Want to share your content on R-bloggers? click here if you have a blog, or here if you don't.

Cochran Theorem – from The distribution of quadratic forms in a normal system, with applications to the analysis of covariance published in 1934 – is probably the most import one in a regression course. It is an application of a nice result on quadratic forms of Gaussian vectors. More precisely, we can prove that if $$\boldsymbol{Y}\sim\mathcal{N}(\boldsymbol{0},\mathbb{I}_d)$$ is a random vector with $$d$$ $$\mathcal{N}(0,1)$$ variable then (i) if $$A$$ is a (squared) idempotent matrix $$\boldsymbol{Y}^\top A\boldsymbol{Y}\sim\chi^2_r$$ where $$r$$ is the rank of matrix $$A$$, and (ii) conversely, if $$\boldsymbol{Y}^\top A\boldsymbol{Y}\sim\chi^2_r$$ then $$A$$ is an idempotent matrix of rank $$r$$. And just in case, $$A$$ is an idempotent matrix means that $$A^2=A$$, and a lot of results can be derived (for instance on the eigenvalues).

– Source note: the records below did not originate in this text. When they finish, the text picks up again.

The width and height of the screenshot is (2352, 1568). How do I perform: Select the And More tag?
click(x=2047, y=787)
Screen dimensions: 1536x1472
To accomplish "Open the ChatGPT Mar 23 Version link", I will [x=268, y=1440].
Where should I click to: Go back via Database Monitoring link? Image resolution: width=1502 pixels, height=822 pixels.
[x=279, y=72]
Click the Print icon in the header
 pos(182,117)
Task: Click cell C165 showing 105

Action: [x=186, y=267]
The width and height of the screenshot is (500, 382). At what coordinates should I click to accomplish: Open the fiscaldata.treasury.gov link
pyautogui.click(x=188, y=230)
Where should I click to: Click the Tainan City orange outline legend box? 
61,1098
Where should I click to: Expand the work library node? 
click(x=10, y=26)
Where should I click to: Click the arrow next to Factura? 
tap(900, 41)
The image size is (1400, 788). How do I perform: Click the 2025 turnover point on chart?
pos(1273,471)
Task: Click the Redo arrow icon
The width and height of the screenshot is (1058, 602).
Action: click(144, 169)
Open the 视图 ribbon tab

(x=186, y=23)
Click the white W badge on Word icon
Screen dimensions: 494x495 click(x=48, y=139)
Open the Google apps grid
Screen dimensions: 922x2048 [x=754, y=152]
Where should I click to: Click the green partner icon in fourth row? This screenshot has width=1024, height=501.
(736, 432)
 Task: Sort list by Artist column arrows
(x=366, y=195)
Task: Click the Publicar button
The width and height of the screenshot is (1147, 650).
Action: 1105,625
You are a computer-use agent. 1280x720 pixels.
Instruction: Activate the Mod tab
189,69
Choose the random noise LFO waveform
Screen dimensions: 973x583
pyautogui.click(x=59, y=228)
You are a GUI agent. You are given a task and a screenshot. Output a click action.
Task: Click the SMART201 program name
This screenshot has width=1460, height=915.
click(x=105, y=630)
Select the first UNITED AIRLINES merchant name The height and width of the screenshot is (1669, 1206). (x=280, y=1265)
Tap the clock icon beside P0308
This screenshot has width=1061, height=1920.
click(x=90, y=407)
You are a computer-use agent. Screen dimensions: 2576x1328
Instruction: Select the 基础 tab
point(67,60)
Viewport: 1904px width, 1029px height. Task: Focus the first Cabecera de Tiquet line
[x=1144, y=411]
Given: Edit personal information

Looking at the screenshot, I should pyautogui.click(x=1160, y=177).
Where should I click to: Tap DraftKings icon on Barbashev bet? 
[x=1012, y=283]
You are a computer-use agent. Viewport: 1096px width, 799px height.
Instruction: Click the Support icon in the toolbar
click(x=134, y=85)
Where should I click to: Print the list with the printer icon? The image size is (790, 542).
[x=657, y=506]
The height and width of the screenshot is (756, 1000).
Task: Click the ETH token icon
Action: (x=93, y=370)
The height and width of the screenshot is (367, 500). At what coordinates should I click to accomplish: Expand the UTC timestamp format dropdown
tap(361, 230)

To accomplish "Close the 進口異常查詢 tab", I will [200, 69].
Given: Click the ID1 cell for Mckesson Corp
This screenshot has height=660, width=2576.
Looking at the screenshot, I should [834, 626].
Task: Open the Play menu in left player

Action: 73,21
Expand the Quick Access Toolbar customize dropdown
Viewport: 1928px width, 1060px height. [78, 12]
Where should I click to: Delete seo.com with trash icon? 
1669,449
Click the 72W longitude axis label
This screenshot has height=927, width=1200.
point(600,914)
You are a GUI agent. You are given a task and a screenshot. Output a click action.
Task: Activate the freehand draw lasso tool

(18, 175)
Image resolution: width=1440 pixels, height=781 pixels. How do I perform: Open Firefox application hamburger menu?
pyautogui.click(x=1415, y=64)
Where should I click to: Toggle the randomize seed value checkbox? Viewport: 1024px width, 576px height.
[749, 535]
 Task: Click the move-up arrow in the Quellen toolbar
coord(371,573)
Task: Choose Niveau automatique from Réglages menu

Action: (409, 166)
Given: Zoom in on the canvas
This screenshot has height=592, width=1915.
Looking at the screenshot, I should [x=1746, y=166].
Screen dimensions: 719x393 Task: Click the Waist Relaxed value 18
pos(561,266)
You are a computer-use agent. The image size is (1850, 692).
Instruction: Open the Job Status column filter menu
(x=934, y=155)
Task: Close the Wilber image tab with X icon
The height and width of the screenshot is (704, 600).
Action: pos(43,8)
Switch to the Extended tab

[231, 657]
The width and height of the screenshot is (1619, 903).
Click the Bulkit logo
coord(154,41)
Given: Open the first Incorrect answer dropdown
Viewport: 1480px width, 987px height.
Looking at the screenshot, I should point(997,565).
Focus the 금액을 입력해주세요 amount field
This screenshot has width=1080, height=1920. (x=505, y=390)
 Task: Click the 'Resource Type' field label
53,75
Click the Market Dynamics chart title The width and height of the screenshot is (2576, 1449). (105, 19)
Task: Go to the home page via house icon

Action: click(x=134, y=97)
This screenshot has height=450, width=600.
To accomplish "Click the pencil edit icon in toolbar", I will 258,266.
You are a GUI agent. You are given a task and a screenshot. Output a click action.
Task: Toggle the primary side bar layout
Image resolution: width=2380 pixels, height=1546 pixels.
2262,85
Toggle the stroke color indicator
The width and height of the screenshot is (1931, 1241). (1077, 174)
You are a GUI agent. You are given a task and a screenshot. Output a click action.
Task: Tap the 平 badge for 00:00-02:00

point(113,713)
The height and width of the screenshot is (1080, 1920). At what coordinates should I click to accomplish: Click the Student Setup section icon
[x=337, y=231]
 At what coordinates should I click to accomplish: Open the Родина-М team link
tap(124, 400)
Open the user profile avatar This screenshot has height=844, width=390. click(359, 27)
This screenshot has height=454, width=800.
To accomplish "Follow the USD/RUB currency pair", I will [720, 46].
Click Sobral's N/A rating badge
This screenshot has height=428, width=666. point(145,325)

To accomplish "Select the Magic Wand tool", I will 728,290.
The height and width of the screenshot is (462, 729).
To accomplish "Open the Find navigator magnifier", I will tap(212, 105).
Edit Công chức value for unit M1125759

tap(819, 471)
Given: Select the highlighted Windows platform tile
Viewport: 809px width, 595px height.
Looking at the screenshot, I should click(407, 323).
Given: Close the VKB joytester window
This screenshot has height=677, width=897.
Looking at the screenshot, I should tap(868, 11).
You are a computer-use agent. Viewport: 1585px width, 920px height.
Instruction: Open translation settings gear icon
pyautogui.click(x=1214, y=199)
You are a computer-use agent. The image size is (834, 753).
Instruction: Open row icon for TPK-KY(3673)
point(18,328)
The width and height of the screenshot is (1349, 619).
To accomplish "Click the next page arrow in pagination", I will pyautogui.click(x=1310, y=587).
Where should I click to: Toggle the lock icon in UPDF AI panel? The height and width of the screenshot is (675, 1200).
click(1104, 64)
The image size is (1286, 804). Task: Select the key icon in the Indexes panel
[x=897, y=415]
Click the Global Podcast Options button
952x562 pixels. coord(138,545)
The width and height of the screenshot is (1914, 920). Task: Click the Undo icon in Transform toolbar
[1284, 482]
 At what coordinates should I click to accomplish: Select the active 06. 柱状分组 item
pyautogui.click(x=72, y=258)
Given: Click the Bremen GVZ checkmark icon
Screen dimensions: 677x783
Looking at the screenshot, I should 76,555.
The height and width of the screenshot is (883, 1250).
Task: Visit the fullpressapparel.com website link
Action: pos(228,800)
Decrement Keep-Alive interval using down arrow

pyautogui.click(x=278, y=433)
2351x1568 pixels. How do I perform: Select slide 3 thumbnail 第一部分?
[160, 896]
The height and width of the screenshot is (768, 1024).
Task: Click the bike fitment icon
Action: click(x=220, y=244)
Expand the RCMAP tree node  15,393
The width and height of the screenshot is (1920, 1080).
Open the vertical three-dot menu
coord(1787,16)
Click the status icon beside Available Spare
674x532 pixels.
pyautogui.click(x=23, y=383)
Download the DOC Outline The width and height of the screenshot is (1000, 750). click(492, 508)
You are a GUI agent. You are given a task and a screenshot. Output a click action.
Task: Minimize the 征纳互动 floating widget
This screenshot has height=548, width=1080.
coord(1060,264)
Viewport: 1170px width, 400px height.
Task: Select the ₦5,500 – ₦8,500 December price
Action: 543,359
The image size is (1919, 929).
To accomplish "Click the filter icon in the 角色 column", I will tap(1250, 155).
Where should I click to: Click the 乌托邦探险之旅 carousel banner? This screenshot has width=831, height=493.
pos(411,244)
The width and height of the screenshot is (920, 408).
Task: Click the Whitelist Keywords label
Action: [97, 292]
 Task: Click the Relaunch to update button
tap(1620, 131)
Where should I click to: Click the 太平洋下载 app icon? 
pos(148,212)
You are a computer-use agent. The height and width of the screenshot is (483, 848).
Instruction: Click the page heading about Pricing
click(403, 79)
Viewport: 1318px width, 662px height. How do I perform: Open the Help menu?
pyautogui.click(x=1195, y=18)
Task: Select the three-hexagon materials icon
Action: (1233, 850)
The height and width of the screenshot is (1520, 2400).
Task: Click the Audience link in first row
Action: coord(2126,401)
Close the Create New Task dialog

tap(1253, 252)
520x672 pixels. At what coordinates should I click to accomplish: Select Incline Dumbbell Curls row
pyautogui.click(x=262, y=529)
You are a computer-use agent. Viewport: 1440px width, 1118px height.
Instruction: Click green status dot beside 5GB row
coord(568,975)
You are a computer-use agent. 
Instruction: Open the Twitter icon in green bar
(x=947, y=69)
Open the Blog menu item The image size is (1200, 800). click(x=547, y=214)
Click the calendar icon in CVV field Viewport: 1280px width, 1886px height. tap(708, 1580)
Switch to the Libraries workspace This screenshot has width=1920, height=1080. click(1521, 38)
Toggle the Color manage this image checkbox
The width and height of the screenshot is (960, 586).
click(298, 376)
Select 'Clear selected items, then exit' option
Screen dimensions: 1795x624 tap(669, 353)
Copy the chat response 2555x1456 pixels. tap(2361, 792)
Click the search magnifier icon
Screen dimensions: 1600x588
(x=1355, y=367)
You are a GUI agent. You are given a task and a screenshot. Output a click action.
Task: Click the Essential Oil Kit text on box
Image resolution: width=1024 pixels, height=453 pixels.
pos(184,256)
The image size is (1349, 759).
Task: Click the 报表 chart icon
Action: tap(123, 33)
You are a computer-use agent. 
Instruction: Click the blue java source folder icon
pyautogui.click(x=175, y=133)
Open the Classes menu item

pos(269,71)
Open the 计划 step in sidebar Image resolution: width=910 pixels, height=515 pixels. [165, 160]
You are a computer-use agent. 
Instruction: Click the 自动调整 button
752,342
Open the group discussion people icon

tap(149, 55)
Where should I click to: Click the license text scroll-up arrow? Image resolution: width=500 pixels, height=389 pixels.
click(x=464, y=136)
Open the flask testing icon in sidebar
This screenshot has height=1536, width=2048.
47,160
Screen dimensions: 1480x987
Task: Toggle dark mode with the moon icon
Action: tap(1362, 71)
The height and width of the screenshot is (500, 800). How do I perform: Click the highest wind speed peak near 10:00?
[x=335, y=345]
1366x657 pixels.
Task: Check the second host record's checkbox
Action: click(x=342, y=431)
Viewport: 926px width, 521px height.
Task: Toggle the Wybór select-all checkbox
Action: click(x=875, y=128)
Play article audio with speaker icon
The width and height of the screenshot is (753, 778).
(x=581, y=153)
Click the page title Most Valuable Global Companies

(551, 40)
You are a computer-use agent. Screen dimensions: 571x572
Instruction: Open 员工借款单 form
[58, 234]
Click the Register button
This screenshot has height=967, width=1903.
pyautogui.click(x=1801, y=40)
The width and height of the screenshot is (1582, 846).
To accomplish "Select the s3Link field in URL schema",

The prof of that result (at least the (i) part) is nice: we diagonlize matrix $$A$$, so that $$A=P\Delta P^\top$$, with $$P$$ orthonormal. Since $$A$$ is an idempotent matrix observe that$$A^2=P\Delta P^\top=P\Delta P^\top=P\Delta^2 P^\top$$where $$\Delta$$ is some diagonal matrix such that $$\Delta^2=\Delta$$, so terms on the diagonal of $$\Delta$$ are either $$0$$ or $$1$$‘s. And because the rank of $$A$$ (and $$\Delta$$) is $$r$$ then there should be $$r$$ $$1$$‘s and $$d-r$$ $$1$$‘s. Now write$$\boldsymbol{Y}^\top A\boldsymbol{Y}=\boldsymbol{Y}^\top P\Delta P^\top\boldsymbol{Y}=\boldsymbol{Z}^\top \Delta\boldsymbol{Z}$$where $$\boldsymbol{Z}=P^\top\boldsymbol{Y}$$ that satisfies$$\boldsymbol{Z}\sim\mathcal{N}(\boldsymbol{0},PP^\top)$$ i.e. $$\boldsymbol{Z}\sim\mathcal{N}(\boldsymbol{0},\mathbb{I}_d)$$. Thus $$\boldsymbol{Z}^\top \Delta\boldsymbol{Z}=\sum_{i:\Delta_{i,i}-1}Z_i^2\sim\chi^2_r$$Nice, isn’t it. And there is more (that will be strongly connected actually to Cochran theorem). Let $$A=A_1+\dots+A_k$$, then the two following statements are equivalent (i) $$A$$ is idempotent and $$\text{rank}(A)=\text{rank}(A_1)+\dots+\text{rank}(A_k)$$ (ii) $$A_i$$‘s are idempotents, $$A_iA_j=0$$ for all $$i\neq j$$.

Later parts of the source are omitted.